## [What this task involves]
Repeat every entry exactly. Leave nothing out.

*** Entries supplied ***

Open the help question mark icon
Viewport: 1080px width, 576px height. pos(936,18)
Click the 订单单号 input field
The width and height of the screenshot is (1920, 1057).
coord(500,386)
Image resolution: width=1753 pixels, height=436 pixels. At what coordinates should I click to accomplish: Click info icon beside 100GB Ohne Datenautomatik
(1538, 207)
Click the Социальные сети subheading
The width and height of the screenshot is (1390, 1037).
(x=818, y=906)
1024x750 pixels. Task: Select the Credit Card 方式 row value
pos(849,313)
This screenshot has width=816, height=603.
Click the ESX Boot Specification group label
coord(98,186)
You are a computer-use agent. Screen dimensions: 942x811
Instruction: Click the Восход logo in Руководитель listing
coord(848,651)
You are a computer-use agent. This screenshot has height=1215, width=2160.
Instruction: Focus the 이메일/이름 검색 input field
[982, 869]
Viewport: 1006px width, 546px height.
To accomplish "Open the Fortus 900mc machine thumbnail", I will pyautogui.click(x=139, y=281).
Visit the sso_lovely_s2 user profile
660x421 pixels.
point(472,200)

*** End of Entries supplied ***

## [Written response]
Open the help question mark icon
Viewport: 1080px width, 576px height. pos(936,18)
Click the 订单单号 input field
The width and height of the screenshot is (1920, 1057).
coord(500,386)
Image resolution: width=1753 pixels, height=436 pixels. At what coordinates should I click to accomplish: Click info icon beside 100GB Ohne Datenautomatik
(1538, 207)
Click the Социальные сети subheading
The width and height of the screenshot is (1390, 1037).
(x=818, y=906)
1024x750 pixels. Task: Select the Credit Card 方式 row value
pos(849,313)
This screenshot has width=816, height=603.
Click the ESX Boot Specification group label
coord(98,186)
You are a computer-use agent. Screen dimensions: 942x811
Instruction: Click the Восход logo in Руководитель listing
coord(848,651)
You are a computer-use agent. This screenshot has height=1215, width=2160.
Instruction: Focus the 이메일/이름 검색 input field
[982, 869]
Viewport: 1006px width, 546px height.
To accomplish "Open the Fortus 900mc machine thumbnail", I will pyautogui.click(x=139, y=281).
Visit the sso_lovely_s2 user profile
660x421 pixels.
point(472,200)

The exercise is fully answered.